◆ Work instructions
Each line of the entries, from the first to the line containing "Task: Expand details for the Jan 20 2020 row", is to be transcribed exactly as it stands; include no other lines.

[Provided information — start]

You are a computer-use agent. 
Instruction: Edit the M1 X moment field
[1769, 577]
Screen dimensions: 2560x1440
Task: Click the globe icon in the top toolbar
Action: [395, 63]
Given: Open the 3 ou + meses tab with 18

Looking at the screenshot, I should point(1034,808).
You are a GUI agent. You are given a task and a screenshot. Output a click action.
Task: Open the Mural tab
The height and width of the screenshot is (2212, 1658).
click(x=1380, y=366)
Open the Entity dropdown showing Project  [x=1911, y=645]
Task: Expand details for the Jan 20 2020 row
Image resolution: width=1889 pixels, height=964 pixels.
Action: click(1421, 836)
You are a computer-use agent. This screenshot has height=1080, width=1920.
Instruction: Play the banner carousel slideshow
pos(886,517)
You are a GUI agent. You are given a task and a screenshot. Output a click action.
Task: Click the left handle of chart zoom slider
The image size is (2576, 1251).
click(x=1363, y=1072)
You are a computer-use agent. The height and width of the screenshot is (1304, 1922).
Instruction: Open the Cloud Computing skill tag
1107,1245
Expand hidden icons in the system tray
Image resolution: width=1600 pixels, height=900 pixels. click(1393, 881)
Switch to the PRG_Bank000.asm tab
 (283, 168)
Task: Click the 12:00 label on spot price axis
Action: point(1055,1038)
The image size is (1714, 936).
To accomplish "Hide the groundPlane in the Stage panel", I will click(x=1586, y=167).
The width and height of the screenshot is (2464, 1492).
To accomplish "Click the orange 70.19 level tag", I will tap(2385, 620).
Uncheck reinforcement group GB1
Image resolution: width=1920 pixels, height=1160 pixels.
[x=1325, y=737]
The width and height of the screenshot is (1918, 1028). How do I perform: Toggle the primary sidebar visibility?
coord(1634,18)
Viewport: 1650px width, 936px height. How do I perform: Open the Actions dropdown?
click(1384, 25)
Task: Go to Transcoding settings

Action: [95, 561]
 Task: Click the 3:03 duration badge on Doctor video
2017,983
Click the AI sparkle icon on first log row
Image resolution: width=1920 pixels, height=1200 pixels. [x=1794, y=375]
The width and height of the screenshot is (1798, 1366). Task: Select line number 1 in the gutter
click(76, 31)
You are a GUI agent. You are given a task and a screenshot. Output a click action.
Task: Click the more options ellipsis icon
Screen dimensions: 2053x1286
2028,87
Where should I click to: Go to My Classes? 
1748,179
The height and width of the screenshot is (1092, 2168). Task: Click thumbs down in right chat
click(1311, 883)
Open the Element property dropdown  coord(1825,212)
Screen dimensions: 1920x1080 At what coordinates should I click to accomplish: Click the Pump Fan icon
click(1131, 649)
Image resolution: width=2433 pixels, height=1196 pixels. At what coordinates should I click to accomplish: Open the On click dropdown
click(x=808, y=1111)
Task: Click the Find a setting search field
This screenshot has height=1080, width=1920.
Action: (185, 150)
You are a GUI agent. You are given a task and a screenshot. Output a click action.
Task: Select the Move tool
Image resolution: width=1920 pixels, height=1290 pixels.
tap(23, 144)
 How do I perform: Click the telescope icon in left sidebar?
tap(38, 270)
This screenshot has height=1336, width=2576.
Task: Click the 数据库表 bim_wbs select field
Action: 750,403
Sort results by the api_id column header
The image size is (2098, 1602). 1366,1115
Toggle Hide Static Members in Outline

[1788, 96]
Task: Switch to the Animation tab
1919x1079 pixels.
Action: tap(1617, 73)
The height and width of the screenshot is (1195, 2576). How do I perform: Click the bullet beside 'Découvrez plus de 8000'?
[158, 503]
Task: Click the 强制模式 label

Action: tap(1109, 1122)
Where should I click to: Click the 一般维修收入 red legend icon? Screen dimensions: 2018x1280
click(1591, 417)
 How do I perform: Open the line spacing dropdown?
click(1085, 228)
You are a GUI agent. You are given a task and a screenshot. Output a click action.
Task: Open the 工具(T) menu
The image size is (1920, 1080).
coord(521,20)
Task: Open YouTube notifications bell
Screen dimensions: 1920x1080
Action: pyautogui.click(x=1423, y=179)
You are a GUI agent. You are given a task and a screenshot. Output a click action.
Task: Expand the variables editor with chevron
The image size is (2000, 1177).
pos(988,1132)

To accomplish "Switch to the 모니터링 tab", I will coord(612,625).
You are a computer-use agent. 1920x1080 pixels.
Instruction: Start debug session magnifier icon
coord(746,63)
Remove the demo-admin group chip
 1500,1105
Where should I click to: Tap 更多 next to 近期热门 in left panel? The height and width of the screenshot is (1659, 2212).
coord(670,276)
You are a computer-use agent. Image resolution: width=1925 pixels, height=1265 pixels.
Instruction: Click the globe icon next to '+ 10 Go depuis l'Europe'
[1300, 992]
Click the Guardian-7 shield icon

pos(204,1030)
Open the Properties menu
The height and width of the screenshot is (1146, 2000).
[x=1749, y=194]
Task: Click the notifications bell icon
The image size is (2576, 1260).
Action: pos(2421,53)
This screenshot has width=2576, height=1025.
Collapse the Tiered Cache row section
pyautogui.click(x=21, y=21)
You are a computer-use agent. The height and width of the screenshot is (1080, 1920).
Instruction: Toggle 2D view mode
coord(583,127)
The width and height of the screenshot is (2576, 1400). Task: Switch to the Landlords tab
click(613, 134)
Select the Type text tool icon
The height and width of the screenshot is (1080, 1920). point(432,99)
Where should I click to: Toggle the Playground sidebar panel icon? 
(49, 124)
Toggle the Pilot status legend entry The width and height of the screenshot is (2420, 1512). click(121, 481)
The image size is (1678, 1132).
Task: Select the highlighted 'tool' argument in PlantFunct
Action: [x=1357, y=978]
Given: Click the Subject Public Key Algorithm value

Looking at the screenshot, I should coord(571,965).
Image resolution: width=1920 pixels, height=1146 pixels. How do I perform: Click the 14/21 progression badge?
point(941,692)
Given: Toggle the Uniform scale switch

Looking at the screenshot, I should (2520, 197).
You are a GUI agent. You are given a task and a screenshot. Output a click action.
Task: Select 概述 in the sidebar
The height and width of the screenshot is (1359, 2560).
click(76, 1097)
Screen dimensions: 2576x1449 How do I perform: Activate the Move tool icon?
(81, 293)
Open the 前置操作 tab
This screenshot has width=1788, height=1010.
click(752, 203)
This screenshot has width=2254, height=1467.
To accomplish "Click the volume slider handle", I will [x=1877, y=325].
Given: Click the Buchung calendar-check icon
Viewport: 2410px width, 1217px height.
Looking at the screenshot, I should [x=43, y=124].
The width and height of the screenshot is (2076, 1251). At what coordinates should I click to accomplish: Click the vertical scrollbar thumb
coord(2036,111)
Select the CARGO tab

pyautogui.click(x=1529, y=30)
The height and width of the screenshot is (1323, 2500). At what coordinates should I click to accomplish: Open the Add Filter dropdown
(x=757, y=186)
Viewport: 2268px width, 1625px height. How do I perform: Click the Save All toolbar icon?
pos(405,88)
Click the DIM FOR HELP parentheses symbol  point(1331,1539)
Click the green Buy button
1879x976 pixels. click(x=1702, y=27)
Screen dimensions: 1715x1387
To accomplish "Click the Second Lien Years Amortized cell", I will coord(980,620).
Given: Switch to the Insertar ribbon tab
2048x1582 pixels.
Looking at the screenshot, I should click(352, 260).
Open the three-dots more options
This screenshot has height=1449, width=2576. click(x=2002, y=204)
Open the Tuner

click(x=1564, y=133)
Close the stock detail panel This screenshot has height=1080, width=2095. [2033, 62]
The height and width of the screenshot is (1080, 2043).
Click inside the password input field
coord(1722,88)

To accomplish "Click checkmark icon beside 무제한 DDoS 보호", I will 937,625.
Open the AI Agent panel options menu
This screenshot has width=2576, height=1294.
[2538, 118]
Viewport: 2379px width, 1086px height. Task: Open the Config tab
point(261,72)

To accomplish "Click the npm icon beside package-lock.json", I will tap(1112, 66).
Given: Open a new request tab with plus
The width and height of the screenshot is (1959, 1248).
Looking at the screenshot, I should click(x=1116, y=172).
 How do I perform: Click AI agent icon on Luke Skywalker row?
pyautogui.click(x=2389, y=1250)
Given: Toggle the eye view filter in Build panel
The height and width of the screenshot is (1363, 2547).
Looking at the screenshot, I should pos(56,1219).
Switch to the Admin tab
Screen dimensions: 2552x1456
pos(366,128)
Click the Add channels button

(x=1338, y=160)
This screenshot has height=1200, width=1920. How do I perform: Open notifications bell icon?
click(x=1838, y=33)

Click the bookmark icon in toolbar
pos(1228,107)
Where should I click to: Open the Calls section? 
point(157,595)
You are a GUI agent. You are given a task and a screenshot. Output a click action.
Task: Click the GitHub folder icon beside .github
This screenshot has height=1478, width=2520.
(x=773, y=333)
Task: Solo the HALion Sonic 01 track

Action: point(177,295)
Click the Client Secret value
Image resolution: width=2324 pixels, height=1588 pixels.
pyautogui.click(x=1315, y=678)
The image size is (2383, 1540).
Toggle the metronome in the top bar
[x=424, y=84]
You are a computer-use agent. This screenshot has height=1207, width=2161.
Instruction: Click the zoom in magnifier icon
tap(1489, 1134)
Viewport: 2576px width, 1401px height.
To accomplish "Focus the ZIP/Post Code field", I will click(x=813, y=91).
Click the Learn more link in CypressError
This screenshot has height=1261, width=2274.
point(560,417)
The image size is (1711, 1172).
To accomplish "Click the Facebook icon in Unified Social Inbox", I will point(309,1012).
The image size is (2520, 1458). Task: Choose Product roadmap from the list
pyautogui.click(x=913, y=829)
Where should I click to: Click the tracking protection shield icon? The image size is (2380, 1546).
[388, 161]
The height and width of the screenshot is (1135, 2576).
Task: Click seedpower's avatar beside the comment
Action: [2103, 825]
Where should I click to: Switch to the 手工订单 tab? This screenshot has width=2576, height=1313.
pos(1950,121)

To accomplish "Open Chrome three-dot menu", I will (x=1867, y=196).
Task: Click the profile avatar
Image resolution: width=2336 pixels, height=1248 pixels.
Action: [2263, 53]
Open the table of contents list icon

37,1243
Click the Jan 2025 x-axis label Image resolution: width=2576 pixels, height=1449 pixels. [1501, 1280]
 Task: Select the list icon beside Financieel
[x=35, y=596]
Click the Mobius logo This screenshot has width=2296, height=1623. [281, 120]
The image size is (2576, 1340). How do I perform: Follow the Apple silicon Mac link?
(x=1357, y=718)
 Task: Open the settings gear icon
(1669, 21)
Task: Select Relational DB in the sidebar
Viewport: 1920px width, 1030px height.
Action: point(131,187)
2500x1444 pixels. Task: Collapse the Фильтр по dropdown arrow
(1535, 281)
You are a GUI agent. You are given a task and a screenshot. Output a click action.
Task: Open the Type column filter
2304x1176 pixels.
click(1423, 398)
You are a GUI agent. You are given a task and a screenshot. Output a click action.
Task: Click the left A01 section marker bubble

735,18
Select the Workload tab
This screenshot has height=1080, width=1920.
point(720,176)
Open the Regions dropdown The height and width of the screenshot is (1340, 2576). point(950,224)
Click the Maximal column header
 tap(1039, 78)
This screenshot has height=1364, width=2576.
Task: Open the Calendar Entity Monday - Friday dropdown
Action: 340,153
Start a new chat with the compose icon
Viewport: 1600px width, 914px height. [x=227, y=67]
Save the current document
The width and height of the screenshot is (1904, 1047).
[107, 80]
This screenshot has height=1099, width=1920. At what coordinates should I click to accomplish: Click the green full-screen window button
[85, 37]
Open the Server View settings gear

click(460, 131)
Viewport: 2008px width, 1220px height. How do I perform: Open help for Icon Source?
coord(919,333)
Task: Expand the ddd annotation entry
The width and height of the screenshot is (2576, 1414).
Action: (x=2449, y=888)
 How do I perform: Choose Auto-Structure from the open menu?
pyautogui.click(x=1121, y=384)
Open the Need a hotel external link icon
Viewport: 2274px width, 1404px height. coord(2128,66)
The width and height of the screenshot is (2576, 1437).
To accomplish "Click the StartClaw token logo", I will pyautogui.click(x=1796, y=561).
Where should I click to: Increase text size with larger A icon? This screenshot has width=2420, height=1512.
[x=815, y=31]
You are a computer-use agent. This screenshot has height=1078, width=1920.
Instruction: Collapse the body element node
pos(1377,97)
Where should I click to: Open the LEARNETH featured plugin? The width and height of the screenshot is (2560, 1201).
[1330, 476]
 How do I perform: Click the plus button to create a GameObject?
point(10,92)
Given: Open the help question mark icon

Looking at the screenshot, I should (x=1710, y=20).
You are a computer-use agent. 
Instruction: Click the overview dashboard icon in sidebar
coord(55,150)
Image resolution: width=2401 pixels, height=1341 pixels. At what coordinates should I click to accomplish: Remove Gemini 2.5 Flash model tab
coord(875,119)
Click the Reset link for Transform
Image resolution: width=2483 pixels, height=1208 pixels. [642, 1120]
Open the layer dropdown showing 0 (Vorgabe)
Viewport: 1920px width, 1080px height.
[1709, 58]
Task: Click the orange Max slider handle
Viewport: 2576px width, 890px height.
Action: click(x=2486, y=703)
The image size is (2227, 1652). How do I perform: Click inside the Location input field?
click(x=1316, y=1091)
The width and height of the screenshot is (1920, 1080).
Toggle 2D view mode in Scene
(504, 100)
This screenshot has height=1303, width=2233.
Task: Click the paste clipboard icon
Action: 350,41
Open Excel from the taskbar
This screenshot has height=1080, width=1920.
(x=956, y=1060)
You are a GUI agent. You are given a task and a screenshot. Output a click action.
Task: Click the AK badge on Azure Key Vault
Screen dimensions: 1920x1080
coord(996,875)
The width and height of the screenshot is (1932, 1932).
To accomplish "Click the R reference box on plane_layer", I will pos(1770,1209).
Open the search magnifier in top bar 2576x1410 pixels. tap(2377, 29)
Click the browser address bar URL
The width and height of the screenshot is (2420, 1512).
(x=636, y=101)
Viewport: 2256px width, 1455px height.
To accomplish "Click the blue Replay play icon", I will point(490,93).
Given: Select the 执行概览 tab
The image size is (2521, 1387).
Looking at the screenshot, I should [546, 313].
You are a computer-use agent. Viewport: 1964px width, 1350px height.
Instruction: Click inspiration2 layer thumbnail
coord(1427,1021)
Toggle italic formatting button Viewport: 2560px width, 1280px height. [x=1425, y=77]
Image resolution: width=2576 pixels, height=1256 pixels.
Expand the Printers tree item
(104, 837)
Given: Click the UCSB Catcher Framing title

[Provided information — finish]

◆ Reply to the task
You are a computer-use agent. 
Instruction: Edit the M1 X moment field
[1769, 577]
Screen dimensions: 2560x1440
Task: Click the globe icon in the top toolbar
Action: [395, 63]
Given: Open the 3 ou + meses tab with 18

Looking at the screenshot, I should point(1034,808).
You are a GUI agent. You are given a task and a screenshot. Output a click action.
Task: Open the Mural tab
The height and width of the screenshot is (2212, 1658).
click(x=1380, y=366)
Open the Entity dropdown showing Project  [x=1911, y=645]
Task: Expand details for the Jan 20 2020 row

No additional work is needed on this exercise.